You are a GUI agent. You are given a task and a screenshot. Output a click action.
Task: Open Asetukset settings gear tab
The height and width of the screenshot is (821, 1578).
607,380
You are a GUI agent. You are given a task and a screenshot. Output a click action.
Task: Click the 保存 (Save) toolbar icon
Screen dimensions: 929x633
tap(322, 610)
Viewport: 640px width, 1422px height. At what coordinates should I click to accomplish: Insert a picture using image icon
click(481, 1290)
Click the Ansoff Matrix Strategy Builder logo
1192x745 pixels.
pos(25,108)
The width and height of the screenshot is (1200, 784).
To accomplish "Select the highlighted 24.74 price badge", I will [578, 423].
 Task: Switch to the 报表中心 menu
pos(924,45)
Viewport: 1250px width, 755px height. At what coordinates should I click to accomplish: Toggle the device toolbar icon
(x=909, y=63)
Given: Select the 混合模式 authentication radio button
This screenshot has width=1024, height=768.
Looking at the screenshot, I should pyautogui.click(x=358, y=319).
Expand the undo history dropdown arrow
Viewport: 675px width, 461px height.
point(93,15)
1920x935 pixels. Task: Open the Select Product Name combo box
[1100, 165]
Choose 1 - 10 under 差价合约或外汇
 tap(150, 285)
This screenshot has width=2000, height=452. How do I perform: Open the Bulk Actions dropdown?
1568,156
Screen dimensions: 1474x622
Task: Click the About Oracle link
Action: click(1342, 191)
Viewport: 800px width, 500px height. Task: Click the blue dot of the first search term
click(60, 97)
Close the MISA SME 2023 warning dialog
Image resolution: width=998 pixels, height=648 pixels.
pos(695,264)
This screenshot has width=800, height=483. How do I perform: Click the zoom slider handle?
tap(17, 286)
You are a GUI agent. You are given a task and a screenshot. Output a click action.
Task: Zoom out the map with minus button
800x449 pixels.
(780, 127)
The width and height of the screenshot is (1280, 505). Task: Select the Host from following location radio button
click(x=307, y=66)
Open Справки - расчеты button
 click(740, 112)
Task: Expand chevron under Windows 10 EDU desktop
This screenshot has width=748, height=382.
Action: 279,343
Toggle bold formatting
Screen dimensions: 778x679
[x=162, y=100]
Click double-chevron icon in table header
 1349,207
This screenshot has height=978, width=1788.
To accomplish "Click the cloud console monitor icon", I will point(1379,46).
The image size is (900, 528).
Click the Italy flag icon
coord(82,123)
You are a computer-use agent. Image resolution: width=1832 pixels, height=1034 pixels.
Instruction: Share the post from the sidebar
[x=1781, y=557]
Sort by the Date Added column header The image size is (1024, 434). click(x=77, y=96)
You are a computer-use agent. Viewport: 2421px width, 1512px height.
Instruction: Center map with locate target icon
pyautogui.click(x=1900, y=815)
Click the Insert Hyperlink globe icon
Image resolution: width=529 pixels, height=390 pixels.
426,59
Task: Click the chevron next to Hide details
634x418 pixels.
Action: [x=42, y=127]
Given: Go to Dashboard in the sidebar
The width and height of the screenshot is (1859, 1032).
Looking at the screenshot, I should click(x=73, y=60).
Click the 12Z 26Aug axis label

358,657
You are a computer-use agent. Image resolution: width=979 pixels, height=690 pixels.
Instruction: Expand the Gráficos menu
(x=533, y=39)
-=-=-
§ WHAT YOU ARE ASKED TO DO
In the answer, each line of the data must appear exactly as written.

§ RESPONSE TO THE EXERCISE
You are a GUI agent. You are given a task and a screenshot. Output a click action.
Task: Open Asetukset settings gear tab
The height and width of the screenshot is (821, 1578).
607,380
You are a GUI agent. You are given a task and a screenshot. Output a click action.
Task: Click the 保存 (Save) toolbar icon
Screen dimensions: 929x633
tap(322, 610)
Viewport: 640px width, 1422px height. At what coordinates should I click to accomplish: Insert a picture using image icon
click(481, 1290)
Click the Ansoff Matrix Strategy Builder logo
1192x745 pixels.
pos(25,108)
The width and height of the screenshot is (1200, 784).
To accomplish "Select the highlighted 24.74 price badge", I will [578, 423].
 Task: Switch to the 报表中心 menu
pos(924,45)
Viewport: 1250px width, 755px height. At what coordinates should I click to accomplish: Toggle the device toolbar icon
(x=909, y=63)
Given: Select the 混合模式 authentication radio button
This screenshot has width=1024, height=768.
Looking at the screenshot, I should pyautogui.click(x=358, y=319).
Expand the undo history dropdown arrow
Viewport: 675px width, 461px height.
point(93,15)
1920x935 pixels. Task: Open the Select Product Name combo box
[1100, 165]
Choose 1 - 10 under 差价合约或外汇
 tap(150, 285)
This screenshot has width=2000, height=452. How do I perform: Open the Bulk Actions dropdown?
1568,156
Screen dimensions: 1474x622
Task: Click the About Oracle link
Action: click(1342, 191)
Viewport: 800px width, 500px height. Task: Click the blue dot of the first search term
click(60, 97)
Close the MISA SME 2023 warning dialog
Image resolution: width=998 pixels, height=648 pixels.
pos(695,264)
This screenshot has width=800, height=483. How do I perform: Click the zoom slider handle?
tap(17, 286)
You are a GUI agent. You are given a task and a screenshot. Output a click action.
Task: Zoom out the map with minus button
800x449 pixels.
(780, 127)
The width and height of the screenshot is (1280, 505). Task: Select the Host from following location radio button
click(x=307, y=66)
Open Справки - расчеты button
 click(740, 112)
Task: Expand chevron under Windows 10 EDU desktop
This screenshot has width=748, height=382.
Action: 279,343
Toggle bold formatting
Screen dimensions: 778x679
[x=162, y=100]
Click double-chevron icon in table header
 1349,207
This screenshot has height=978, width=1788.
To accomplish "Click the cloud console monitor icon", I will point(1379,46).
The image size is (900, 528).
Click the Italy flag icon
coord(82,123)
You are a computer-use agent. Image resolution: width=1832 pixels, height=1034 pixels.
Instruction: Share the post from the sidebar
[x=1781, y=557]
Sort by the Date Added column header The image size is (1024, 434). click(x=77, y=96)
You are a computer-use agent. Viewport: 2421px width, 1512px height.
Instruction: Center map with locate target icon
pyautogui.click(x=1900, y=815)
Click the Insert Hyperlink globe icon
Image resolution: width=529 pixels, height=390 pixels.
426,59
Task: Click the chevron next to Hide details
634x418 pixels.
Action: [x=42, y=127]
Given: Go to Dashboard in the sidebar
The width and height of the screenshot is (1859, 1032).
Looking at the screenshot, I should click(x=73, y=60).
Click the 12Z 26Aug axis label

358,657
You are a computer-use agent. Image resolution: width=979 pixels, height=690 pixels.
Instruction: Expand the Gráficos menu
(x=533, y=39)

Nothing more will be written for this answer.